First let me just say that I think the “natural hair movement” is a beautiful revolution. Little black girls need to see examples of sophisticated, intelligent, accomplished and beautiful women embracing their naturally textured hair – both in their reality and in Hollywood. I agree that it is important that our girls recognize that they are beautiful exactly how God made them and everything else is an adornment. However, I also believe that we need much more than an example to change the way we as Black women view ourselves and our hair, starting from childhood.
Self appreciation is so much more than hair. Yes, hair is (obviously) important to me but it does not define my beauty or my self worth. We’ve all heard India Arie sing “I am not my hair” and shave it off to boot, but I do not think we need to go that far to prove a point. There is nothing wrong with admiring our hair and taking pride in it being healthy and long. What I mean is, there are many naturalistas that wouldn’t dare walk out of the house without a face of makeup. Naturalistas who schedule plastic surgery procedures daily to nip, tuck or enhance their bodies. Naturalistas who hate their darker skin tones. Bleaching creams, butt pills, colored contacts…there is a long list of products that are either aimed towards or supported by the pocketbooks of Black women in efforts to alter their appearance. My point is, unfortunately, there are a lot of women who the only thing natural about them is their hair.
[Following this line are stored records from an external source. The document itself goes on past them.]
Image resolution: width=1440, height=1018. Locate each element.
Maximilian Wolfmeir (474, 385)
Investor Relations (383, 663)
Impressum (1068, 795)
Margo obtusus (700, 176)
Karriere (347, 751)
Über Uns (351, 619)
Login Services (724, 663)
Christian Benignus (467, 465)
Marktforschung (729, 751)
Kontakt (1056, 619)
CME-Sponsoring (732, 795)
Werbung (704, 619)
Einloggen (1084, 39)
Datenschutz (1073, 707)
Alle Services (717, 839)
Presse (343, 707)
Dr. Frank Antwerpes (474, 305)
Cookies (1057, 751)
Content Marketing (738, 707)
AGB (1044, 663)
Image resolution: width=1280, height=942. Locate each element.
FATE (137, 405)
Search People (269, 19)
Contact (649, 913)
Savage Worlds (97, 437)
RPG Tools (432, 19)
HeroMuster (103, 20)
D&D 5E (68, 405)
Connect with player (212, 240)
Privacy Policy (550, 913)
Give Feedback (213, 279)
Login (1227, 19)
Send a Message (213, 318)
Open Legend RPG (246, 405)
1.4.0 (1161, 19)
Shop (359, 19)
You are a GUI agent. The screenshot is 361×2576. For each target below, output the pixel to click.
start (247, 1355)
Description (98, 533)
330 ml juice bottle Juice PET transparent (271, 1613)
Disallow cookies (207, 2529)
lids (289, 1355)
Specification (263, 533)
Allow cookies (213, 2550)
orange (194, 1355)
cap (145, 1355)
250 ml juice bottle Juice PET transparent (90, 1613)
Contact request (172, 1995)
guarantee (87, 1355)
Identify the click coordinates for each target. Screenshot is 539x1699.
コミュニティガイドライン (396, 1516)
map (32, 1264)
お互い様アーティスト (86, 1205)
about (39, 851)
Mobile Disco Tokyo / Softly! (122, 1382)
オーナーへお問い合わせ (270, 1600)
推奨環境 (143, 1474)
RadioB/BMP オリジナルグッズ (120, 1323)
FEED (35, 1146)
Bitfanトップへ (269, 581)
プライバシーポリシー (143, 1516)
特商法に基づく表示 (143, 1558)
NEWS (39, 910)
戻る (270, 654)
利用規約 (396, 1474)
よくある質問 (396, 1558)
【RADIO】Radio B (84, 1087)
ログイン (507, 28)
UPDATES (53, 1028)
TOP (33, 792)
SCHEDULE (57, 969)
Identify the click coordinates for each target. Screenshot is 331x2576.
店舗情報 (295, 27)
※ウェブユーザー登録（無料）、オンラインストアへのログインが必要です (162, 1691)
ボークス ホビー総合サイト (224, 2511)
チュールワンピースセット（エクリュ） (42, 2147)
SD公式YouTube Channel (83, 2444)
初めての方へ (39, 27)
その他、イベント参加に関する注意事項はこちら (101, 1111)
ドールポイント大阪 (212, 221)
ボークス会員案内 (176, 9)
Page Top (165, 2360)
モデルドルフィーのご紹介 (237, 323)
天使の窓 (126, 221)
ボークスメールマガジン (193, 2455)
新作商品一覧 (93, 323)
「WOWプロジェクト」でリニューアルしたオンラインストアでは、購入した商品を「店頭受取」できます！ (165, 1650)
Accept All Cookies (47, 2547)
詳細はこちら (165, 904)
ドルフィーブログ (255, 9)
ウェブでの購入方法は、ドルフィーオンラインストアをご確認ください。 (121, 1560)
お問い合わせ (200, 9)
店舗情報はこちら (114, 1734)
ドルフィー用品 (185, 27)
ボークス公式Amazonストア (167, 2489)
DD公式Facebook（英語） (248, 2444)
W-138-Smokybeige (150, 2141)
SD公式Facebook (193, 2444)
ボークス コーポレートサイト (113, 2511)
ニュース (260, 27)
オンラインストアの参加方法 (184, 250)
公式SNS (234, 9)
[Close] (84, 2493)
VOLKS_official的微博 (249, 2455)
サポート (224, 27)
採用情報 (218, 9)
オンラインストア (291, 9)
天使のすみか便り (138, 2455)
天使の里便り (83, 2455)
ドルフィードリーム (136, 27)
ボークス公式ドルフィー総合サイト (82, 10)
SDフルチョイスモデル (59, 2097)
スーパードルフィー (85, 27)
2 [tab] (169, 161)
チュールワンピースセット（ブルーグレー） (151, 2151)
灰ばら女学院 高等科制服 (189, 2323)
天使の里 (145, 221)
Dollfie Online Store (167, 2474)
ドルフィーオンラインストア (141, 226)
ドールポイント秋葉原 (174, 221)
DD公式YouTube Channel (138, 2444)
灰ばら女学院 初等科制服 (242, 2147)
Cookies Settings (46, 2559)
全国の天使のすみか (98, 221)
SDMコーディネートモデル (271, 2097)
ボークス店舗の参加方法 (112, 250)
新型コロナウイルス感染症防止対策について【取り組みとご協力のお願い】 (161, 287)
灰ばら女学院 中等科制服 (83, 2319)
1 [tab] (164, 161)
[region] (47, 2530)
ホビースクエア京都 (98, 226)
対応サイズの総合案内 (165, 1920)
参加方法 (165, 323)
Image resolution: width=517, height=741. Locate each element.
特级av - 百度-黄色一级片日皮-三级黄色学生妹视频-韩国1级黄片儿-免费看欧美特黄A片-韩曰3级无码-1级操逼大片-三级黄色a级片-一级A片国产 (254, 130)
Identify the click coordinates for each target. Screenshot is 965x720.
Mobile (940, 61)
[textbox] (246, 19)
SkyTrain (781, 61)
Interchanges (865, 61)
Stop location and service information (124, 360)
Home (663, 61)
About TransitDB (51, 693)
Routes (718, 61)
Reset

Is this teaching our young impressionable daughters to love themselves? I don’t think so. While their hair may be coily, they may also grow up to develop an eating disorder, lighten their skin or have multiple plastic surgeries. Natural hair does not define our beauty. While I think it is admirable to shed the relaxer for your little girl, the lesson of self love is so much deeper than that. This is yet another reason why I view our hair styles as just that – a style. This is how I interpret India’s song – we are not our hair, and it is just the icing on the cake so it does not matter whether one woman prefers vanilla over chocolate! Relaxed haired women love themselves just as much as anyone else.
The overall lesson for our next generation needs to be – God made us each perfectly in His image. We may enhance, adorn, and embellish ourselves but as long as we appreciate exactly who we are as we are – none of that matters. We need to be taught that our bodies ARE temples and need to be treated as such. Being obese, drinking excessively, smoking – those are all things that detract from our temples. I hate seeing natural haired women that regularly spend hundreds on hair products but won’t invest a few dollars per month for a gym membership. I can go on and on with various examples but the bottom line is having natural hair can’t teach the BIGGER lessons of self love.